§ **Brief**: The answer is the full set of records below, transcribed exactly.

____

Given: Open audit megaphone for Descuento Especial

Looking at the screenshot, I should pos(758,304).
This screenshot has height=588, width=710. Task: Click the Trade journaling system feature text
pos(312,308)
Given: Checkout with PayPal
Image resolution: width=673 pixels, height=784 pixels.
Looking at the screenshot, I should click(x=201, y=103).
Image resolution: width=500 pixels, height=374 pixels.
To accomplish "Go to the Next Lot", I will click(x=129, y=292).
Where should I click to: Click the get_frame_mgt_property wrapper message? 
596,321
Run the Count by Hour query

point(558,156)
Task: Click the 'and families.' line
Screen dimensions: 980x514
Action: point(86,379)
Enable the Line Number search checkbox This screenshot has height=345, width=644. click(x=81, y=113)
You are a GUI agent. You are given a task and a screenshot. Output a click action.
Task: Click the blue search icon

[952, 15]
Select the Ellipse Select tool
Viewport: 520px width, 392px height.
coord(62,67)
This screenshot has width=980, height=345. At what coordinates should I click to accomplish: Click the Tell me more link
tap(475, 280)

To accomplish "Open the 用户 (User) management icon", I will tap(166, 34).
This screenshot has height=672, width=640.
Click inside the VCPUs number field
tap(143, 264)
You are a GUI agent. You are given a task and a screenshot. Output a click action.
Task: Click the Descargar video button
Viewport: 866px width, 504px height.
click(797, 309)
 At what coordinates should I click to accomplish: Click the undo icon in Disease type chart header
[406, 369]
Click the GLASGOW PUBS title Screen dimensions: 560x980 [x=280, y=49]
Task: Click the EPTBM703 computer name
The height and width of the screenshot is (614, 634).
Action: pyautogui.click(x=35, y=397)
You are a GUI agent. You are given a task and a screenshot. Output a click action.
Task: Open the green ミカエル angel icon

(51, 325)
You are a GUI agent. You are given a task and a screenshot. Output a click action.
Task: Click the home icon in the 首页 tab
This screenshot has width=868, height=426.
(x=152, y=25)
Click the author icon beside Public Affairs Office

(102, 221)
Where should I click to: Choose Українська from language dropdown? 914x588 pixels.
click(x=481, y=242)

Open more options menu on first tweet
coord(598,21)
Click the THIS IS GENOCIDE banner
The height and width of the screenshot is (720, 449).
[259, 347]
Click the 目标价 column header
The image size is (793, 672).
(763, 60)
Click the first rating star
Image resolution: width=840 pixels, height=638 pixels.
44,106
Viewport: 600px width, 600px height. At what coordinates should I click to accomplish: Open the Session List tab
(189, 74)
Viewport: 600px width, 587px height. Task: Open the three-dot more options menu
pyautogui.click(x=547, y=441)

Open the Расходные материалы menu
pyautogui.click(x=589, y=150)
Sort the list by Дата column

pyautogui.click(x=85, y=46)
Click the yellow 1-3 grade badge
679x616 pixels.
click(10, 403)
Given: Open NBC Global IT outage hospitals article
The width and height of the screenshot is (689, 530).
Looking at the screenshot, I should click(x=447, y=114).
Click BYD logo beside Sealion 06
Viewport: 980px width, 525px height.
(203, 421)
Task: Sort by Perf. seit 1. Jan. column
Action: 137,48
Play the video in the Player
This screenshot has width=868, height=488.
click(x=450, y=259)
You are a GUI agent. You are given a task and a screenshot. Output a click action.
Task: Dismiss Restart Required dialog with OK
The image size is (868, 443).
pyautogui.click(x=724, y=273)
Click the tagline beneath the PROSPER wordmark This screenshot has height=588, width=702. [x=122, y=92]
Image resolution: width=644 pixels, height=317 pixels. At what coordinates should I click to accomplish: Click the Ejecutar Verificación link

____

§ **Exercise output**:
Given: Open audit megaphone for Descuento Especial

Looking at the screenshot, I should pos(758,304).
This screenshot has height=588, width=710. Task: Click the Trade journaling system feature text
pos(312,308)
Given: Checkout with PayPal
Image resolution: width=673 pixels, height=784 pixels.
Looking at the screenshot, I should click(x=201, y=103).
Image resolution: width=500 pixels, height=374 pixels.
To accomplish "Go to the Next Lot", I will click(x=129, y=292).
Where should I click to: Click the get_frame_mgt_property wrapper message? 
596,321
Run the Count by Hour query

point(558,156)
Task: Click the 'and families.' line
Screen dimensions: 980x514
Action: point(86,379)
Enable the Line Number search checkbox This screenshot has height=345, width=644. click(x=81, y=113)
You are a GUI agent. You are given a task and a screenshot. Output a click action.
Task: Click the blue search icon

[952, 15]
Select the Ellipse Select tool
Viewport: 520px width, 392px height.
coord(62,67)
This screenshot has width=980, height=345. At what coordinates should I click to accomplish: Click the Tell me more link
tap(475, 280)

To accomplish "Open the 用户 (User) management icon", I will tap(166, 34).
This screenshot has height=672, width=640.
Click inside the VCPUs number field
tap(143, 264)
You are a GUI agent. You are given a task and a screenshot. Output a click action.
Task: Click the Descargar video button
Viewport: 866px width, 504px height.
click(797, 309)
 At what coordinates should I click to accomplish: Click the undo icon in Disease type chart header
[406, 369]
Click the GLASGOW PUBS title Screen dimensions: 560x980 [x=280, y=49]
Task: Click the EPTBM703 computer name
The height and width of the screenshot is (614, 634).
Action: pyautogui.click(x=35, y=397)
You are a GUI agent. You are given a task and a screenshot. Output a click action.
Task: Open the green ミカエル angel icon

(51, 325)
You are a GUI agent. You are given a task and a screenshot. Output a click action.
Task: Click the home icon in the 首页 tab
This screenshot has width=868, height=426.
(x=152, y=25)
Click the author icon beside Public Affairs Office

(102, 221)
Where should I click to: Choose Українська from language dropdown? 914x588 pixels.
click(x=481, y=242)

Open more options menu on first tweet
coord(598,21)
Click the THIS IS GENOCIDE banner
The height and width of the screenshot is (720, 449).
[259, 347]
Click the 目标价 column header
The image size is (793, 672).
(763, 60)
Click the first rating star
Image resolution: width=840 pixels, height=638 pixels.
44,106
Viewport: 600px width, 600px height. At what coordinates should I click to accomplish: Open the Session List tab
(189, 74)
Viewport: 600px width, 587px height. Task: Open the three-dot more options menu
pyautogui.click(x=547, y=441)

Open the Расходные материалы menu
pyautogui.click(x=589, y=150)
Sort the list by Дата column

pyautogui.click(x=85, y=46)
Click the yellow 1-3 grade badge
679x616 pixels.
click(10, 403)
Given: Open NBC Global IT outage hospitals article
The width and height of the screenshot is (689, 530).
Looking at the screenshot, I should click(x=447, y=114).
Click BYD logo beside Sealion 06
Viewport: 980px width, 525px height.
(203, 421)
Task: Sort by Perf. seit 1. Jan. column
Action: 137,48
Play the video in the Player
This screenshot has width=868, height=488.
click(x=450, y=259)
You are a GUI agent. You are given a task and a screenshot. Output a click action.
Task: Dismiss Restart Required dialog with OK
The image size is (868, 443).
pyautogui.click(x=724, y=273)
Click the tagline beneath the PROSPER wordmark This screenshot has height=588, width=702. [x=122, y=92]
Image resolution: width=644 pixels, height=317 pixels. At what coordinates should I click to accomplish: Click the Ejecutar Verificación link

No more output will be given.